We will probably be more ‘willing’ to do something for the boss at work, and perhaps hesitate towards helping someone “who is in need of clothes and has not enough to live on” (second reading). Everyone will be somewhat guilty of this behavior but in the law of human nature set in the realities of this world, this is unavoidable because of our human instinct to survive. But this is purely our human self.
Faith invites us to look at our spiritual self. Faith states that life is eternal. Eternal life is the biggest reward of human life and this beneficial reward can either be won or lost. Faith states that human life is a sub set of spiritual life. Our logic must embrace both. In every permutation to make our human life better, the factor of a spiritual life must be present. And here is the formula.
“If anyone wants to be a follower of mine, let him renounce himself and take up his cross and follow me. For anyone who wants to save his life will lose it; but anyone who loses his life for my sake, and for the sake of the gospel, will save it.” (Today’s Gospel)
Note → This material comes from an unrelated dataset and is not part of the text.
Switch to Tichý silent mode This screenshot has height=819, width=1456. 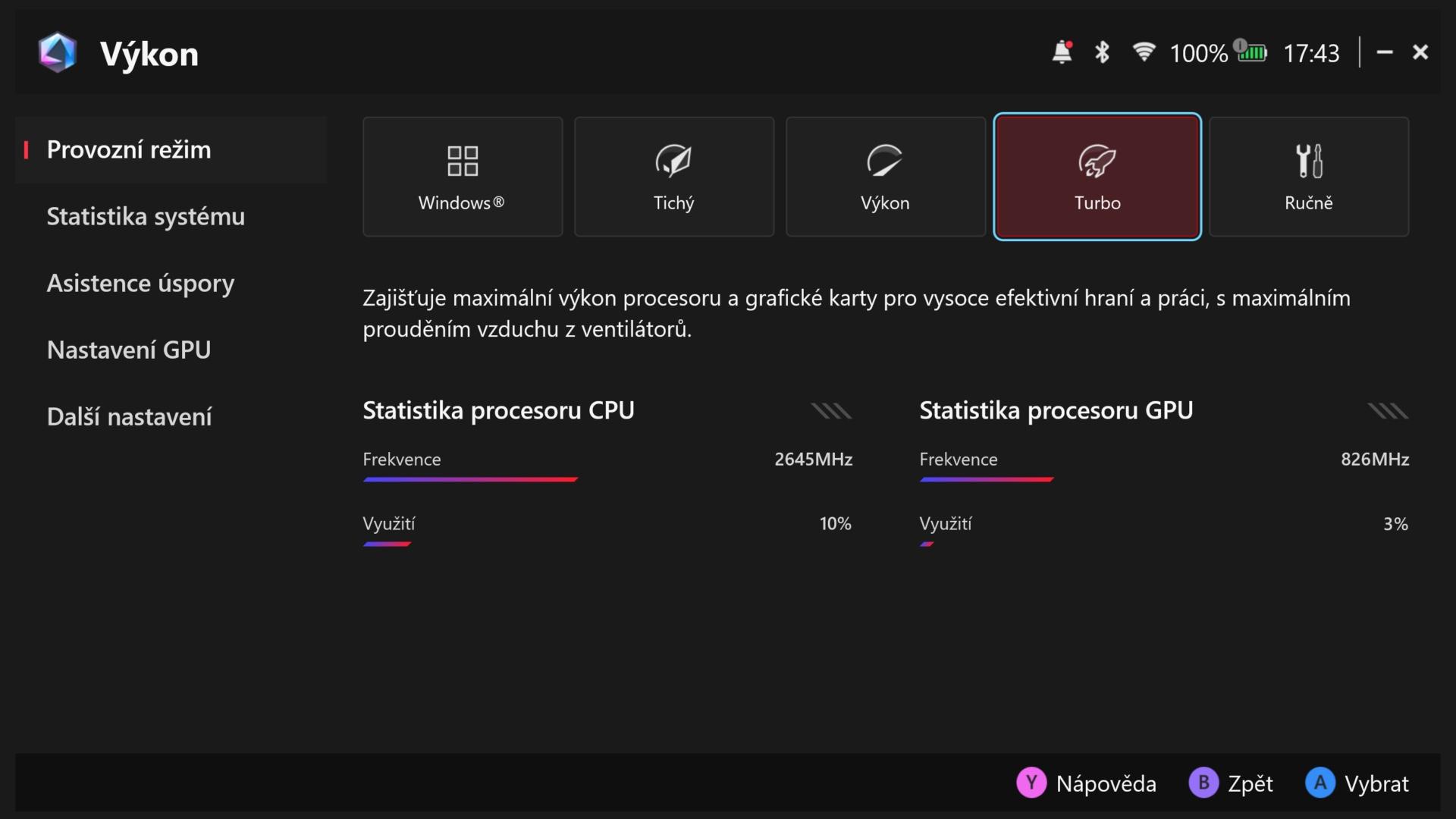[x=673, y=177]
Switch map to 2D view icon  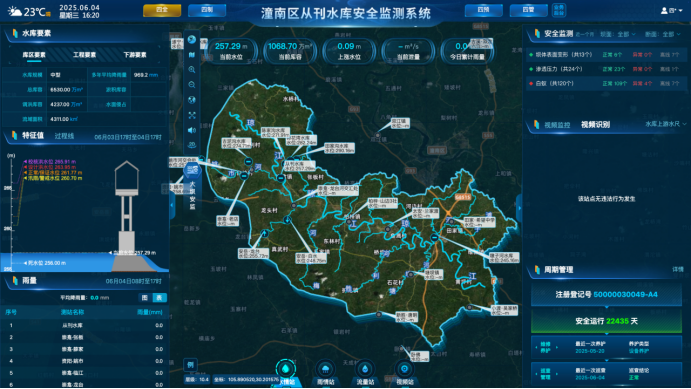(x=192, y=144)
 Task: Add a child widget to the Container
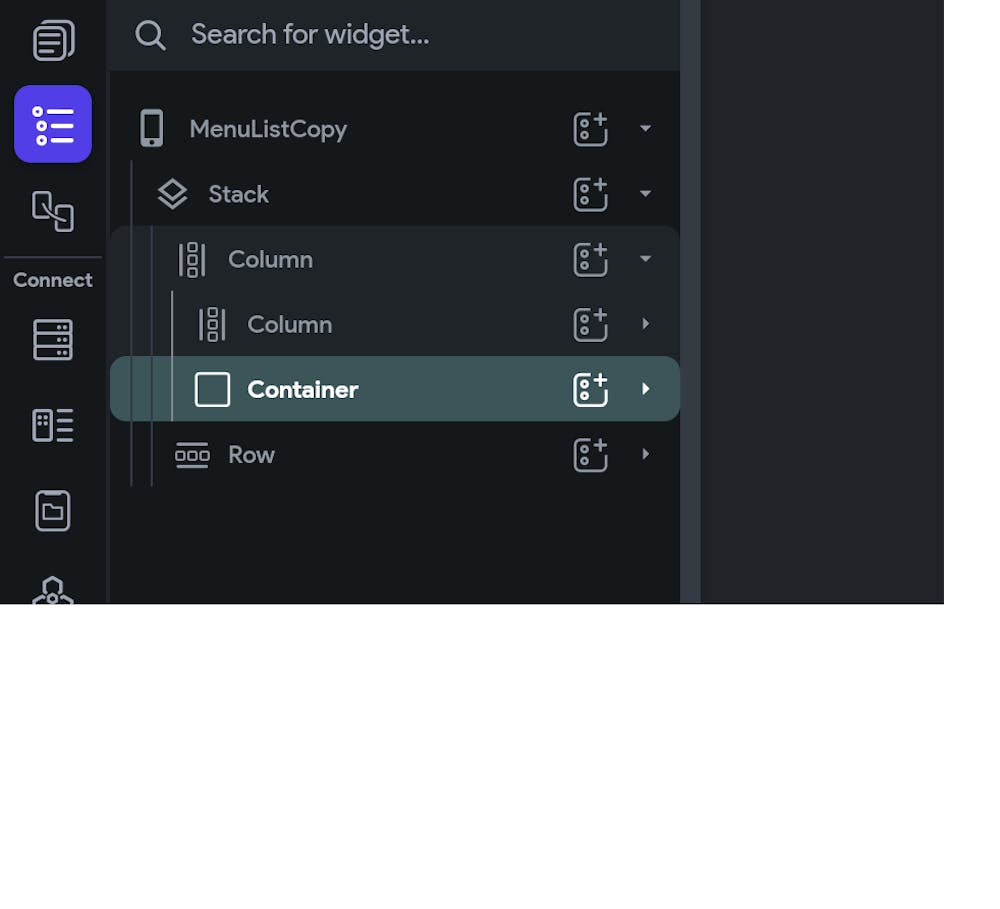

We need to re-calibrate. This is a leap into faith: we need to re-assess the cost to ‘self’ in all that we do. In the pureness of this faith formula, ‘self’ has to be set at ‘zero worth’ for self to eventually be worth the big reward of eternal life. Renounce ‘self’ and substitute with “take up the cross”.
The example of this faith formula has already been given. He is the Christ who gave everything of him ‘self’ as an act of pure love for the other. He emptied him ‘self’ to the point of accepting death, even death on a cross. Christ demonstrated the method to live our human life with faith. Faith must be evidenced by good works. “Faith is like that: if good works do not go with it, it is quite dead.” (Second reading)
Pure good works, in simple description, is going the extra mile for the other person. Good works are done without calculation and expectation of gains. They are not done out of obligations. We give without counting costs. In our mind, there is no ulterior motive. In the pureness of good works, we simply do because it needs doing. In the other person we recognize human life that need preserving for eternity. Faith is a gift to give to preserve life. And this faith is only tangible and visible through good works.
In this extra mile we will experience the reality of Christ in the realities of our human world. Good works is the common denominator in the mathematics of faith. It equalizes our human instincts to survive by fueling growth in our spiritual life. Good works is intentional discipleship “to be a follower of mine”.